Aim of the task:
Some of the lines below need repeating. Reproduce exactly those between the lines holding "[Open navigation menu] (27, 143)" and "26 (379, 2510)", inclusive.

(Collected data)
====

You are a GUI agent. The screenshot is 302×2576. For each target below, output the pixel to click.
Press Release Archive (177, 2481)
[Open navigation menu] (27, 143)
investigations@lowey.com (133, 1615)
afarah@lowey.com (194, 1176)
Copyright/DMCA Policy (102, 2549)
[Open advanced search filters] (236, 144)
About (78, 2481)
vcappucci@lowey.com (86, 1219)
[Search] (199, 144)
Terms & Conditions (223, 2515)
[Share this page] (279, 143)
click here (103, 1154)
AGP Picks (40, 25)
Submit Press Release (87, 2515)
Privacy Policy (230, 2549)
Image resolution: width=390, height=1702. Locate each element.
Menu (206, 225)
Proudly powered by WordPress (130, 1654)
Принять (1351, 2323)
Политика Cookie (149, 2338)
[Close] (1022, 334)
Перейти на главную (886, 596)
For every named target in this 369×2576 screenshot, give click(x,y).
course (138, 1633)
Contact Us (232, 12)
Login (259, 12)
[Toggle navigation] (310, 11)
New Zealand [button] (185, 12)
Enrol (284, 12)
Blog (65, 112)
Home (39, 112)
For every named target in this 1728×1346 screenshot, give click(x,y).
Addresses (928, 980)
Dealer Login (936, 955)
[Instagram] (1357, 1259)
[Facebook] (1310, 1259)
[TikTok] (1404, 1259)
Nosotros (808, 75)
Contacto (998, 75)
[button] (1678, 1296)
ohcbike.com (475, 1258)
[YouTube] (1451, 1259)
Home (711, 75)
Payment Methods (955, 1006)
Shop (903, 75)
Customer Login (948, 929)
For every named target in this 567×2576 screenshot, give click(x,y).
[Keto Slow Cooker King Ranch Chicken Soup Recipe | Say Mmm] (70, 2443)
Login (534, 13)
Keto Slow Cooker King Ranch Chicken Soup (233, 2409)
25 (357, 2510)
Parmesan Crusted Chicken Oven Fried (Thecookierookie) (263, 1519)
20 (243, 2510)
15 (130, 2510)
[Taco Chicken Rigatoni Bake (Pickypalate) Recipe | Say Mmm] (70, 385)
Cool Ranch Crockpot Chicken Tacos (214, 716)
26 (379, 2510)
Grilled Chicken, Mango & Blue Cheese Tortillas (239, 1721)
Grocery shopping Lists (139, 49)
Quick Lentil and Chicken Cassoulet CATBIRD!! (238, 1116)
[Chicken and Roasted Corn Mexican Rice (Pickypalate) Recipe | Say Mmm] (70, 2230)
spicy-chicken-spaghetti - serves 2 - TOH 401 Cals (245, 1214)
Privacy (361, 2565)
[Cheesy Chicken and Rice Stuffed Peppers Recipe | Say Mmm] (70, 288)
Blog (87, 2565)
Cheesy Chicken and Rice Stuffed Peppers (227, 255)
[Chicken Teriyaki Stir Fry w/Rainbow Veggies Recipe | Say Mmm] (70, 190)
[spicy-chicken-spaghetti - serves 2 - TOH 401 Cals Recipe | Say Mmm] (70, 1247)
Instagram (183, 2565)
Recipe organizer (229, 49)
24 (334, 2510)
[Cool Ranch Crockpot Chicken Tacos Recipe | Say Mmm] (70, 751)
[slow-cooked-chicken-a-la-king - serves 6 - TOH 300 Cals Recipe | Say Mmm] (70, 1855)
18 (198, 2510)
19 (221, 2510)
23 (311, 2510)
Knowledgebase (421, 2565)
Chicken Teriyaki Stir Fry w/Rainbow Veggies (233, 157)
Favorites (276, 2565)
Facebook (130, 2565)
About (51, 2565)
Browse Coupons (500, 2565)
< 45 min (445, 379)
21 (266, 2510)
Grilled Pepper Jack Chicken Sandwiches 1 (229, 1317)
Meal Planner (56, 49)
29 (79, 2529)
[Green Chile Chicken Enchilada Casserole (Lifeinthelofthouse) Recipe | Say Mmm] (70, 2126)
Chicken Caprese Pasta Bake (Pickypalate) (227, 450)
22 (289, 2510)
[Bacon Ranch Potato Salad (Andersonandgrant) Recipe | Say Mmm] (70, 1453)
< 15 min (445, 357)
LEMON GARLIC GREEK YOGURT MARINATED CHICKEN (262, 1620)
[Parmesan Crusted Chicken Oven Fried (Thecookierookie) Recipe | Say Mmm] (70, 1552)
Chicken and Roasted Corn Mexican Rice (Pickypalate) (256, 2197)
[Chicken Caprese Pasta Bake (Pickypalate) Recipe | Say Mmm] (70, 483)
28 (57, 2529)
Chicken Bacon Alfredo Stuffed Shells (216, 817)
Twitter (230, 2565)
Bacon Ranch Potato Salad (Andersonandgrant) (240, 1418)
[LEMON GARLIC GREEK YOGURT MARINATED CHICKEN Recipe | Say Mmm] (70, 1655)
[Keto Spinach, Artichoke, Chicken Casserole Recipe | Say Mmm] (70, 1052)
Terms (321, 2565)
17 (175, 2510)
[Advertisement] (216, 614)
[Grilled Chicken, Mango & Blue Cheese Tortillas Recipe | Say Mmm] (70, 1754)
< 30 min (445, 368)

====

Answer to the exercise:
[Open navigation menu] (27, 143)
investigations@lowey.com (133, 1615)
afarah@lowey.com (194, 1176)
Copyright/DMCA Policy (102, 2549)
[Open advanced search filters] (236, 144)
About (78, 2481)
vcappucci@lowey.com (86, 1219)
[Search] (199, 144)
Terms & Conditions (223, 2515)
[Share this page] (279, 143)
click here (103, 1154)
AGP Picks (40, 25)
Submit Press Release (87, 2515)
Privacy Policy (230, 2549)
Image resolution: width=390, height=1702. Locate each element.
Menu (206, 225)
Proudly powered by WordPress (130, 1654)
Принять (1351, 2323)
Политика Cookie (149, 2338)
[Close] (1022, 334)
Перейти на главную (886, 596)
For every named target in this 369×2576 screenshot, give click(x,y).
course (138, 1633)
Contact Us (232, 12)
Login (259, 12)
[Toggle navigation] (310, 11)
New Zealand [button] (185, 12)
Enrol (284, 12)
Blog (65, 112)
Home (39, 112)
For every named target in this 1728×1346 screenshot, give click(x,y).
Addresses (928, 980)
Dealer Login (936, 955)
[Instagram] (1357, 1259)
[Facebook] (1310, 1259)
[TikTok] (1404, 1259)
Nosotros (808, 75)
Contacto (998, 75)
[button] (1678, 1296)
ohcbike.com (475, 1258)
[YouTube] (1451, 1259)
Home (711, 75)
Payment Methods (955, 1006)
Shop (903, 75)
Customer Login (948, 929)
For every named target in this 567×2576 screenshot, give click(x,y).
[Keto Slow Cooker King Ranch Chicken Soup Recipe | Say Mmm] (70, 2443)
Login (534, 13)
Keto Slow Cooker King Ranch Chicken Soup (233, 2409)
25 (357, 2510)
Parmesan Crusted Chicken Oven Fried (Thecookierookie) (263, 1519)
20 (243, 2510)
15 (130, 2510)
[Taco Chicken Rigatoni Bake (Pickypalate) Recipe | Say Mmm] (70, 385)
Cool Ranch Crockpot Chicken Tacos (214, 716)
26 (379, 2510)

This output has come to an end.